Timing really is everything when it comes to roof repairs. The lot owner discovered holes in the roof above her lot and reported those to the Body Corporate on 25 June 2012.

The Body Corporate arranged for a number of quotes and engaged a contractor however that contractor failed to undertake the work. The lot owner, not to be dissuaded, followed up the Body Corporate Manager to check on whether she should organise the work herself or leave it to the Committee and that’s where the fight started.

Following a significant rain event, the lot owner wrote to the Body Corporate asking for $7,532.00 to replace her lounge room carpet, ceiling and her entertainment unit.

The Body Corporate’s insurance company denied the claim stating the Body Corporate could not be held responsible for any damaged contents before denying the Body Corporate its cover due to the defect in the roof being known to the Body Corporate prior to the rain event.

Following that, the lot owner wrote back to the Body Corporate seeking a higher amount of compensation on the basis the earlier lower amount was sought in order to encourage a quick settlement.

From there, the lot owner’s luck did not improve.

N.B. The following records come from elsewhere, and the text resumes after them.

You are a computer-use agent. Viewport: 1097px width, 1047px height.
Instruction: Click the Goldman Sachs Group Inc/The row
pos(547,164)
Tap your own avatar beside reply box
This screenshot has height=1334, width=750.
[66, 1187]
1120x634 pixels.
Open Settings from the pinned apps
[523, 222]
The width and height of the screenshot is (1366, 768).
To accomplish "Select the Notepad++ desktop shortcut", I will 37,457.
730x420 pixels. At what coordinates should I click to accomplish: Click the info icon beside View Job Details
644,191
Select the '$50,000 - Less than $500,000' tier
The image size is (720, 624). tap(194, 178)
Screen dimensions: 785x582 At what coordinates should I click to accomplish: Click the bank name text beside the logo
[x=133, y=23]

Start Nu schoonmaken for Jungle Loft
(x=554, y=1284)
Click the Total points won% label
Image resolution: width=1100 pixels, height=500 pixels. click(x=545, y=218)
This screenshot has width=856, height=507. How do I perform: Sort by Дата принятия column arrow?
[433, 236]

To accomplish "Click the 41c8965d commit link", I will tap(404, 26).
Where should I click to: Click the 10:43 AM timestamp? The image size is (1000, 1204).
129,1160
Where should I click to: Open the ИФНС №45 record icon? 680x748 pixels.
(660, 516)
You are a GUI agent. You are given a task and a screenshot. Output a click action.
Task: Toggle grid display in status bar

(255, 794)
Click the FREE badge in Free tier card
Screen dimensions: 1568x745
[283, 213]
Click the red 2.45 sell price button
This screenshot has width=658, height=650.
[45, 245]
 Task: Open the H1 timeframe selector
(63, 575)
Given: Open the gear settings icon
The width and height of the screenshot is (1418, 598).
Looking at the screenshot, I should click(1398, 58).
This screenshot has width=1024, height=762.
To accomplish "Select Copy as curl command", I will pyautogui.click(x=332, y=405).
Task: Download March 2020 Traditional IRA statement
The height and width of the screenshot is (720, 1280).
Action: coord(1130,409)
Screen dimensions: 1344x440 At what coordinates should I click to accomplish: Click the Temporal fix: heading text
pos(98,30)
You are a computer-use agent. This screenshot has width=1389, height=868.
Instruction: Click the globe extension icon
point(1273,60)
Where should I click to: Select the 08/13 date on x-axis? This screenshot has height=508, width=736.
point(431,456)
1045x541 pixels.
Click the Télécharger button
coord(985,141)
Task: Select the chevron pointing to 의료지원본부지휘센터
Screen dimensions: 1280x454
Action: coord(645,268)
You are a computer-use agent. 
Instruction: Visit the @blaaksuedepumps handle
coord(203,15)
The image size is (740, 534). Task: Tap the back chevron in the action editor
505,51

She received correspondence from the solicitors for the Body Corporate (not us) confirming the Body Corporate acknowledged it *may* be liable but denying the amount of her claim because she had not taken any steps to mitigate her loss. Or in English – because she had failed to move her entertainment unit and protect her carpet from getting rained on, she was not entitled to the entire sum which she claimed was payable. Their offer was for a much reduced sum.

Unsurprisingly the lot owner rejected the offer and filed her application in the Commissioner’s Office where Adjudicator Dowling held (amongst other things):
 

–      The Body Corporate was liable to the lot owner and was ordered to repair/replace (at its cost) the lounge room
ceiling, cornice and carpet and to replace the lot owner’s entertainment unit (or give her $1,197.50 if they could
not agree on a suitable replacement);

–      Although the Committee may say the lot owner (as a committee member) had a duty of care to ensure the
building was maintained in good condition – the Body Corporate and not the lot owner had the duty to maintain
the common property roof in good condition;

–      There was no basis for reducing her claim because she did not take steps to repair the roof of her own accord;

–      In terms of the damages payable to the lot owner – section 281 of the Act provides for “reimbursement” which
meant that the common law understanding of damages and paying the lot owner a “reasonable amount” or an
amount based on what the ATO or an insurance company might value the carpet at were not persuasive. The
lot owner was to be reimbursed for the cost of replacement items.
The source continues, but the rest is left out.